Melainkan datang dari luar: bukan buah
dari pemikirannya tetapi dari perjumpaannya dengan Yesus Kristus. Dalam
pengertian ini bukan hanya pertobatan, perkembangan dari "egonya",
melainkan suatu
kematian dan kebangkitan rohani
bagi Paulus sendiri. Di
satu pihak keadaan mati bagi
Saulus lama dan yang lain, lahir baru dengan Kristus yang Bangkit. Tidak ada cara lain untuk
menjelaskan transformasi diri
Paulus ini. Tidak ada analisis psikologis yang dapat mengklarifikasi atau
menyelesaikan masalah. Peristiwa ini saja, perjumpaan yang penuh kuasa dengan
Kristus ini, adalah kunci untuk memahami apa yang telah terjadi: kematian dan
kebangkitan, pembaharuan dari Dia yang telah menunjukkan diriNya dan telah berbicara kepadanya. Dalam
pengertian yang lebih dalam ini kita dapat dan kita harus berbicara tentang
pertobatan. Pertemuan ini adalah pembaruan nyata yang mengubah semua
parameternya. Sekarang Paulus
dapat mengatakan bahwa apa yang penting dan mendasar baginya dulu telah menjadi "sampah"

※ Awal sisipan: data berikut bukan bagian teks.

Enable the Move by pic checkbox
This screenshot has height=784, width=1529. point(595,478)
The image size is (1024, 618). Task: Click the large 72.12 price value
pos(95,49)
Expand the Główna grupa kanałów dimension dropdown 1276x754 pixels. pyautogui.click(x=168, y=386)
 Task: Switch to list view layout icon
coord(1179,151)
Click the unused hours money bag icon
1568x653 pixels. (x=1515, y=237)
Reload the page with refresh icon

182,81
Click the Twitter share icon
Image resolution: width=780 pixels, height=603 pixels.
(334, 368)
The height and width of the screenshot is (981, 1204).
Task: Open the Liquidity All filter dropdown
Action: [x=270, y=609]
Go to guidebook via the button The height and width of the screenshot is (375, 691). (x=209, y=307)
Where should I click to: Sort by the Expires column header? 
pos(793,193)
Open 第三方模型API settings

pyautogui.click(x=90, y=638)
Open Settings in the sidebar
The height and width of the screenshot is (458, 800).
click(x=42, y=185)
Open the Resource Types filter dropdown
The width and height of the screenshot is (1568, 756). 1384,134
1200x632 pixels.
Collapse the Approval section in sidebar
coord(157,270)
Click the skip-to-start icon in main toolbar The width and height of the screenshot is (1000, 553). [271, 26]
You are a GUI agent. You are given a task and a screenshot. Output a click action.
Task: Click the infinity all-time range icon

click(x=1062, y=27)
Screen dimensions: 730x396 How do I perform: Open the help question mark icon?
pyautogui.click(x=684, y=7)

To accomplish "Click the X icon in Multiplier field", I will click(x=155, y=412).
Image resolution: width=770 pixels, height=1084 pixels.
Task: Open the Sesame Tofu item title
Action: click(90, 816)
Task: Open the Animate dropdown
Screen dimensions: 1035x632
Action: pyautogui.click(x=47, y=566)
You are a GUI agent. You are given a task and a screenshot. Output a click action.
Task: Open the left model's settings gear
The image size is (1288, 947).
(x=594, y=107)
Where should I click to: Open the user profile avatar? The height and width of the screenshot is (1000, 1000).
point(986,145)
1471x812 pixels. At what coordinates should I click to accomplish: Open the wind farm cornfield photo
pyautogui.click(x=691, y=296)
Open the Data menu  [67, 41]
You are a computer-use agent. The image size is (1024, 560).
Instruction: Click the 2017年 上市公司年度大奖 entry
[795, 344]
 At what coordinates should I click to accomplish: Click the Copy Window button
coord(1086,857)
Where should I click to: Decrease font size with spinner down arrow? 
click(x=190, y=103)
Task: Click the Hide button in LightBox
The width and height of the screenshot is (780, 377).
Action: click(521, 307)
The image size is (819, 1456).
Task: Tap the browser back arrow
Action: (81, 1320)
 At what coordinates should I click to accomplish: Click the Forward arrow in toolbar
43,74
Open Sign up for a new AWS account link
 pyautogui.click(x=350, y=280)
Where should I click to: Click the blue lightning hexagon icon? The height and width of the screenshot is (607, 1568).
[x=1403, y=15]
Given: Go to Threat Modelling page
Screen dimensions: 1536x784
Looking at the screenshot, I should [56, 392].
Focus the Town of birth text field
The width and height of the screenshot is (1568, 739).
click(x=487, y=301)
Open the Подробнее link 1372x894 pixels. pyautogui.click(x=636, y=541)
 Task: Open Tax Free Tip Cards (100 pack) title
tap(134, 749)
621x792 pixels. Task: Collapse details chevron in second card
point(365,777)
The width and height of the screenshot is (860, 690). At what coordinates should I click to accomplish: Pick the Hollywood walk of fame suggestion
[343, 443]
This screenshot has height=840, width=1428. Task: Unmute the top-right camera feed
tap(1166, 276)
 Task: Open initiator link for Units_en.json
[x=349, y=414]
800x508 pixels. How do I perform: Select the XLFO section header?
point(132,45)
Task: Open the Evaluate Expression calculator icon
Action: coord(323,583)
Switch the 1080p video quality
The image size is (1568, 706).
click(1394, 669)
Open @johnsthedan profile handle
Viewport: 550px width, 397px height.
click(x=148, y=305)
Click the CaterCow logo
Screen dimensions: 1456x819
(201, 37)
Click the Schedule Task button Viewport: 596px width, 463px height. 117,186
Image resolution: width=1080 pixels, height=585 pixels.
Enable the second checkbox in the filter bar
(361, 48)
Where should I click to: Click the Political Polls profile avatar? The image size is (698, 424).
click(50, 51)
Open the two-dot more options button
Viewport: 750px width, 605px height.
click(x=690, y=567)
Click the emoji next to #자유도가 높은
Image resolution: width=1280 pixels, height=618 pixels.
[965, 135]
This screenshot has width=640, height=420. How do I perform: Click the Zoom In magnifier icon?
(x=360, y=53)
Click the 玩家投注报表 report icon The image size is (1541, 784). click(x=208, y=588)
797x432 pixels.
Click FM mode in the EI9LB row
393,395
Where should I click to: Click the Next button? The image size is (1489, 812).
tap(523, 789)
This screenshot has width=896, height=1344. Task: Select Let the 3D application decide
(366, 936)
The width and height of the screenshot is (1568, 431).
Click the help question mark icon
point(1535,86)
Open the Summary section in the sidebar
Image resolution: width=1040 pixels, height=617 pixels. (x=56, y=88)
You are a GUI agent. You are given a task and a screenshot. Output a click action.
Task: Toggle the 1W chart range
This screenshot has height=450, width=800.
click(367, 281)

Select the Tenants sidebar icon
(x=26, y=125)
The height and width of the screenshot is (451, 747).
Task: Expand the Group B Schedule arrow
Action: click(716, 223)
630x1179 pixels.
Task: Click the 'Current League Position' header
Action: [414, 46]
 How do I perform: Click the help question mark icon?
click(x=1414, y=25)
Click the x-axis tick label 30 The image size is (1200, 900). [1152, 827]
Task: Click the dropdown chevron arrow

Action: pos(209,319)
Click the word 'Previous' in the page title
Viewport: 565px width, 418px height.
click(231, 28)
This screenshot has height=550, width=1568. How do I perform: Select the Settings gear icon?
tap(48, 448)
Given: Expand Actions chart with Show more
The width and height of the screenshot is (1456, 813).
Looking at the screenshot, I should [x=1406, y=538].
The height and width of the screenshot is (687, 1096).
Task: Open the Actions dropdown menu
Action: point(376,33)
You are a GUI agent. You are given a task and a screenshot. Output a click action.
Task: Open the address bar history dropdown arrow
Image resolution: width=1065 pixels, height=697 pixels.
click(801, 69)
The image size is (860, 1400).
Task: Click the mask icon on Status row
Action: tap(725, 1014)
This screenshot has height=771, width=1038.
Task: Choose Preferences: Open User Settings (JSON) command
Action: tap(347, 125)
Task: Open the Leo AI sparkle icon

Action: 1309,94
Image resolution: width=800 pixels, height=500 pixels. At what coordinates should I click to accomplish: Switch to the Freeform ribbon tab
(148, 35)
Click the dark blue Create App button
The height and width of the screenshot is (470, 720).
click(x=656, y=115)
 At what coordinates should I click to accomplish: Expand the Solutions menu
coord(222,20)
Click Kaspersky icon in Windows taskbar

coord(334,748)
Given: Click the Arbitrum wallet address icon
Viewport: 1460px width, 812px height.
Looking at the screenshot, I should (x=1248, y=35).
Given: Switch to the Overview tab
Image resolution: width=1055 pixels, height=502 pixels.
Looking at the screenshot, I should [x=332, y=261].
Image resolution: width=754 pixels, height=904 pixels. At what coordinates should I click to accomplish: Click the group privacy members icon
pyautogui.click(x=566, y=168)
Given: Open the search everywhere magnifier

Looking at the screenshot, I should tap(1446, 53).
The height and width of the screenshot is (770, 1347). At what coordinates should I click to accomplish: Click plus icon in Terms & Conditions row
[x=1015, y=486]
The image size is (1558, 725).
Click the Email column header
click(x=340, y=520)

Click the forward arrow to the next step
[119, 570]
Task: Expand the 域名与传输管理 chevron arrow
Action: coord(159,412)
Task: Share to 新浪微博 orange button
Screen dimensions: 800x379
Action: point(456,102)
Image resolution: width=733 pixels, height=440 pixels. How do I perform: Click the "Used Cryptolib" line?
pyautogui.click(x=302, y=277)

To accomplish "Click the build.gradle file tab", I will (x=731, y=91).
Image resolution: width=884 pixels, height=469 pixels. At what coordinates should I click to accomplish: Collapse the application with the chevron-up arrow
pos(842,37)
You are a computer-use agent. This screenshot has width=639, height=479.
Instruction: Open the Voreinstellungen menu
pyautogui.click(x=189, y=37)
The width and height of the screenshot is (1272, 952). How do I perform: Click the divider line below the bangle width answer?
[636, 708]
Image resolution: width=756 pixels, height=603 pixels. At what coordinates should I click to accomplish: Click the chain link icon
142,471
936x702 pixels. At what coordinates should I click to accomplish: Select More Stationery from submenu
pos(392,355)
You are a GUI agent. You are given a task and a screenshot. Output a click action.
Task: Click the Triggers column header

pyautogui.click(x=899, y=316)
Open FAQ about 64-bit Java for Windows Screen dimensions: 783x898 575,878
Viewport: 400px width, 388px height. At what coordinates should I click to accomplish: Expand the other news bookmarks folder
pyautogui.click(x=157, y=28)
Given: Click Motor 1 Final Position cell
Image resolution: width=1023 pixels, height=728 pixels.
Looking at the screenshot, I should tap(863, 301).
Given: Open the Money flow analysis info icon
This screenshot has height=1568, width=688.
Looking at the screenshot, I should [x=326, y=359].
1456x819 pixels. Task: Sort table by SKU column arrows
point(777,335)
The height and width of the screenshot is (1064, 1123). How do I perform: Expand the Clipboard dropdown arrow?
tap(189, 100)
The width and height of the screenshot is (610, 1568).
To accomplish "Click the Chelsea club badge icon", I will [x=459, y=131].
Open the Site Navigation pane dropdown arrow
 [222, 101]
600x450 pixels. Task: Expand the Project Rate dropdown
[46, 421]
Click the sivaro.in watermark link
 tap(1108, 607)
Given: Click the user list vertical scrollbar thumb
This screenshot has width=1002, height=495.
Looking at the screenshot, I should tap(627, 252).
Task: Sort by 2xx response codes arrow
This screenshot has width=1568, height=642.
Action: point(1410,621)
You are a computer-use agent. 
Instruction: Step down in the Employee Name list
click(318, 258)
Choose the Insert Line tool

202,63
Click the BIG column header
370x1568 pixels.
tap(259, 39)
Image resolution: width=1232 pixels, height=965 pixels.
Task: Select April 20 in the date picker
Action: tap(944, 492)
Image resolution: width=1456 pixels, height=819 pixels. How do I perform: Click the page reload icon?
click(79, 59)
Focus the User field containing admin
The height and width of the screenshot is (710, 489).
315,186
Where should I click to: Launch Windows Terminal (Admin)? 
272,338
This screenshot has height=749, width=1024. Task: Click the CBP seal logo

baginya; bukan lagi "keuntungan" tetapi kerugian, karena sejak saat
itu satu-satunya yang diperhitungkan baginya adalah hidup di dalam Kristus. (“Tetapi apa yang dahulu merupakan
keuntungan bagiku, sekarang kuanggap rugi karena Kristus. Malahan segala
sesuatu kuanggap rugi, karena pengenalan akan
Kristus Yesus, Tuhanku, lebih mulia daripada semuanya. Oleh karena
Dialah aku telah melepaskan semuanya itu dan menganggapnya sampah, supaya aku
memperoleh Kristus” (Flp 3: 7-8)).
Namun demikian, kita tidak boleh berpikir bahwa Paulus diubah dengan cara demikian
dalam peristiwa ia menjadi buta.
Sebaliknya karena Kristus Yang Bangkit adalah terang kebenaran, terang Allah
sendiri. Ini memperluas hatinya dan membuatnya terbuka untuk semua. Dia tidak kehilangan semua
yang baik dan benar dalam hidupnya, yang menjadi warisannya, tetapi dia memahami kebijaksanaan,
kebenaran, kedalaman hukum dan para nabi dengan cara baru, dan dengan cara baru menjadikan semua itu miliknya. Pada
saat yang sama, peristiwa itu
juga menjadi dasar keterbukaannya pada kebijaksanaan bangsa lain. Menjadi terbuka
kepada Kristus dengan segenap hatinya, telah memampukan dia
berdialog dengan semua orang, dia mampu menjadikan dirinya segalanya bagi semua
orang. Dengan demikian Paulus menjadi Rasul sejati bagi orang bukan Yahudi.
Sekarang,
mari kita bertanya pada diri
kita sendiri, apa artinya ini semua bagi kita. Artinya bagi kita adalah bahwa Kekristenan bukan filsafat
baru atau moralitas baru. Kita hanya menjadi orang Kristen karena kita berjumpa dengan Kristus.
Tentu saja, Tuhan tidak
menampakkan diri kepada
kita dengan cara yang luar biasa dan cahaya menyilaukan, seperti yang Dia lakukan kepada Paulus untuk
menjadikannya Rasul bagi semua orang. Tetapi kita juga dapat menjumpai Kristus
dalam membaca Kitab Suci, dalam doa, dalam kehidupan liturgi Gereja. Kita dapat
menyentuh Hati Kristus dan merasakan Dia menyentuh hati kita. Hanya dalam
hubungan pribadi dengan Kristus ini, hanya dalam perjumpaan dengan TUhan Yang Bangkit inilah
kita benar-benar menjadi orang Kristen. Dan dengan cara ini akal budi kita
terbuka pada semua
hikmat Kristus, terbuka
pada semua perbendaharaan kebenaran.
Oleh karena itu marilah kita berdoa kepada Tuhan agar menerangi kita, agar memberi kita perjumpaan
dengan kehadiranNya di
dunia kita, dan dengan demikian memberi kita iman yang hidup, hati yang terbuka
dan cinta yang besar untuk semua, yang mampu memperbarui dunia.